Removed deprecated arguments: check_less_precise and line_terminator.
Updated tests for the describe method to align with current functionality.
Adapted the value_counts method to match changes in the new pandas version, where the column name is now required for index calls.
Adjusted for differing index order behavior in pandas, accommodating both single-column and multi-column DataFrames within the OpenSearch implementation.

Issues Resolved

Check List

New functionality includes testing.
- All tests pass
New functionality has been documented.
Commits are signed per the DCO using --signoff

By submitting this pull request, I confirm that my contribution is made under the terms of the Apache 2.0 license.
For more information on following Developer Certificate of Origin and signing off your commits, please check here.

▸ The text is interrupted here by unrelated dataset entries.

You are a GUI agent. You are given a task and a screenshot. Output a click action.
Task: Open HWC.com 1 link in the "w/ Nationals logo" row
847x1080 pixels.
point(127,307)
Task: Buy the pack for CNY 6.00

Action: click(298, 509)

Signed-off-by: Yerzhaisang Taskali <[email protected]>

pyek-bot · 2024-10-31T19:31:37Z

CHANGELOG.md

@@ -46,6 +46,7 @@ Inspired from [Keep a Changelog](https://keepachangelog.com/en/1.0.0/)
 - updating listing file with three v2 sparse model - by @dhrubo-os ([#412](https://github.com/opensearch-project/opensearch-py-ml/pull/412))
 - Update model upload history -  opensearch-project/opensearch-neural-sparse-encoding-doc-v2-mini (v.1.0.0)(TORCH_SCRIPT) by @dhrubo-os ([#417](https://github.com/opensearch-project/opensearch-py-ml/pull/417))
 - Update model upload history -  opensearch-project/opensearch-neural-sparse-encoding-v2-distill (v.1.0.0)(TORCH_SCRIPT) by @dhrubo-os ([#419](https://github.com/opensearch-project/opensearch-py-ml/pull/419))
+- Bump pandas from 1.5.3 to 2.0.3 bu @yerzhaisang ([#422](https://github.com/opensearch-project/opensearch-py-ml/pull/422))


pyek-bot · 2024-10-31T19:34:47Z

docs/requirements-docs.txt

@@ -1,5 +1,5 @@
 opensearch-py>=2
-pandas>=1.5,<3
+pandas==2.0.3


can we upgrade to a more latest version? any reason specifically for 2.0.3?

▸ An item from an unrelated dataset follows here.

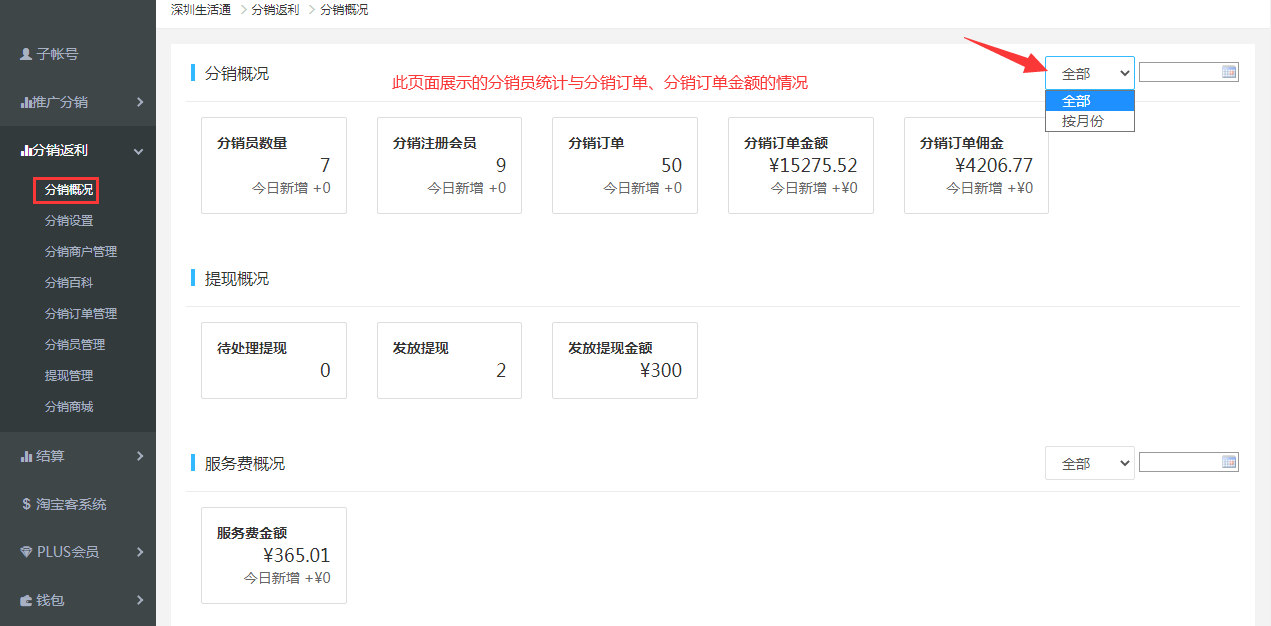Expand the 推广分销 menu arrow
This screenshot has height=626, width=1271.
coord(139,102)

Bumping to a later version introduces datatype issues, including an ImportError like this:
ImportError: cannot import name 'is_datetime_or_timedelta_dtype' from 'pandas.core.dtypes.common'
Given that the issue was only to upgrade to a 2.x version, I thought 2.0.3 would be sufficient.

Sure, let's focus on bumping to 2.0.3 for now and then we can create another issue to upgrade more if needed.

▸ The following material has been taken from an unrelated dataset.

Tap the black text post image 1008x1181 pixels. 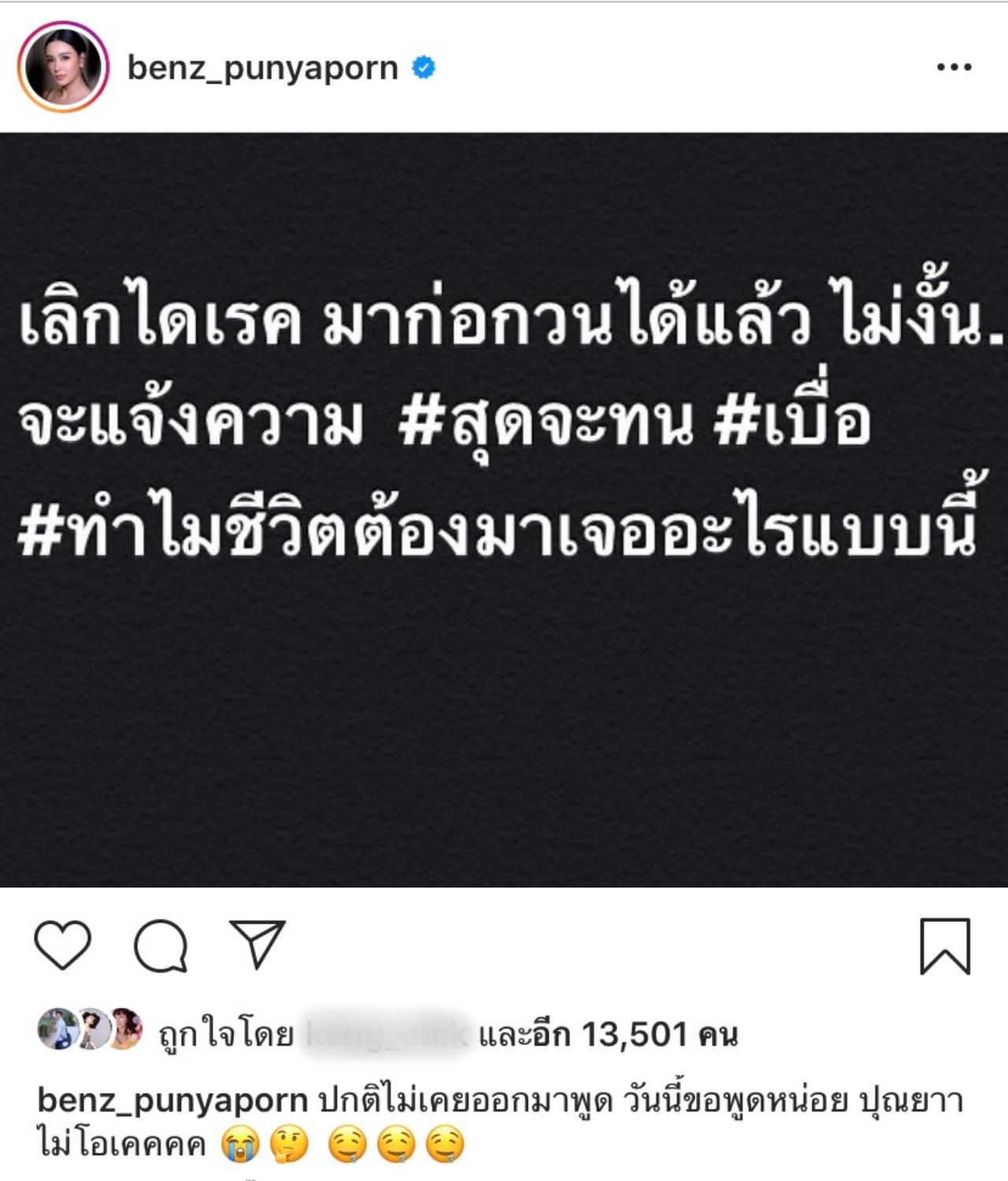504,510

pyek-bot · 2024-10-31T19:41:12Z

opensearch_py_ml/common.py

 ) -> pd.Series:
    """Builds a pd.Series while squelching the warning
    for unspecified dtype on empty series
    """
    dtype = dtype or (EMPTY_SERIES_DTYPE if not data else dtype)
    if dtype is not None:
        kwargs["dtype"] = dtype
+    if index_name:


lets keep an explicit check for None - if index_name is not None:

what happens if the index is not found?

If we pass an index, we see the column name for which we are counting values and how it works in pandas 2.0.3.

If the index is not found, we don’t see the column name, and an assertion error occurs when we compare the built-in value_counts() method with the one in pandas.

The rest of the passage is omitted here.